The rape has, in a way, also defined Gentileschi and her career ever since. It’s impossible to look at the gory Judith Slaying Holofernes (painted just a year afterwards) without seeing it as a kind of revenge fantasy.
(For more about this painting and Gentileschi’s life, read my blog post here).
For the last few months, this image has been plastered all over the walls and bus stops of Rome. I’d seen Judith Slaying Holofernes up close at the Uffizi, but I’d never seen any other works by Gentileschi in real life before, so I was excited by the prospect of an exhibition dedicated to her.
Valeriano and I went together one Saturday afternoon, queuing for 45 minutes.

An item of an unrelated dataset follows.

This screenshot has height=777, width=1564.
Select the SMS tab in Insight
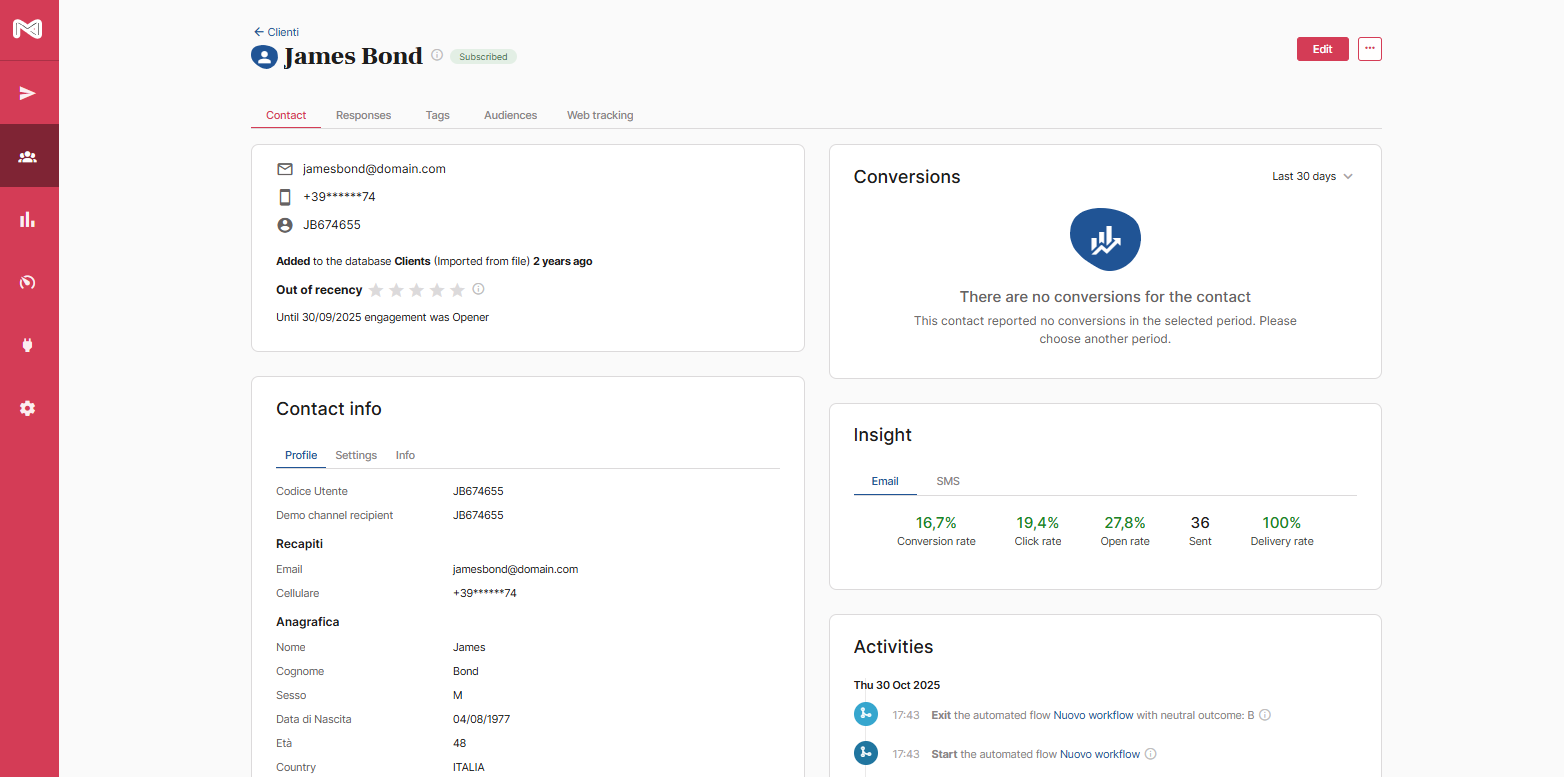tap(948, 482)
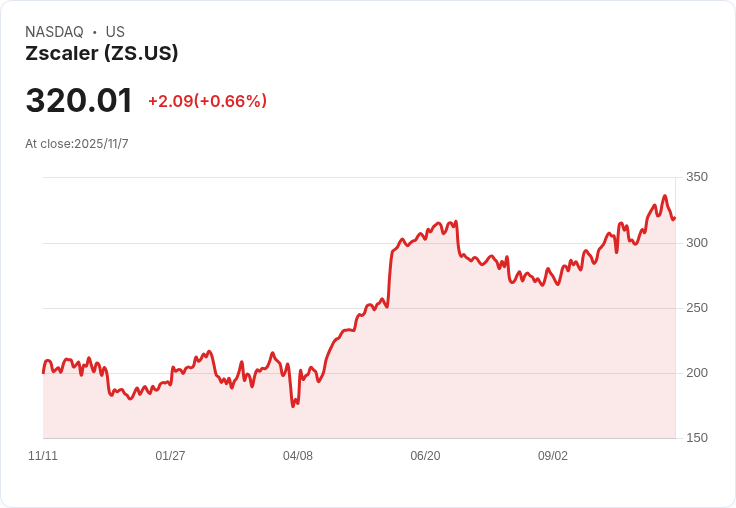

Although we grumbled about the queue, I suppose it’s a good sign that so many people are interested in her…
The exhibition at Palazzo Braschi was larger than I’d expected, taking up several rooms. The name of the exhibition is actually Artemisia Gentileschi e il suo tempo (“Artemisia Gentileschi and her time“), and I’d say the exhibition is roughly a 50/50 split between works by Gentileschi, and works by contemporary artists who painted similar themes, with a similar style. The result is that it can feel a little repetitive at times – a succession of penitent Mary Magdalanes, pensive Cleopatras and bloody heads.
It’s definitely not for the squeamish. In addition to all the versions of Judith and Holofernes, there’s also Gentileschi’s painting of Jael and Sisera. Sisera was an army commander mentioned in the Hebrew Bible, who was killed by Jael. She hammered a tent peg into his head with such force that the peg went through the other side, pinning his head to the ground.
Thank god she decided to paint the “before”, and not the “after”.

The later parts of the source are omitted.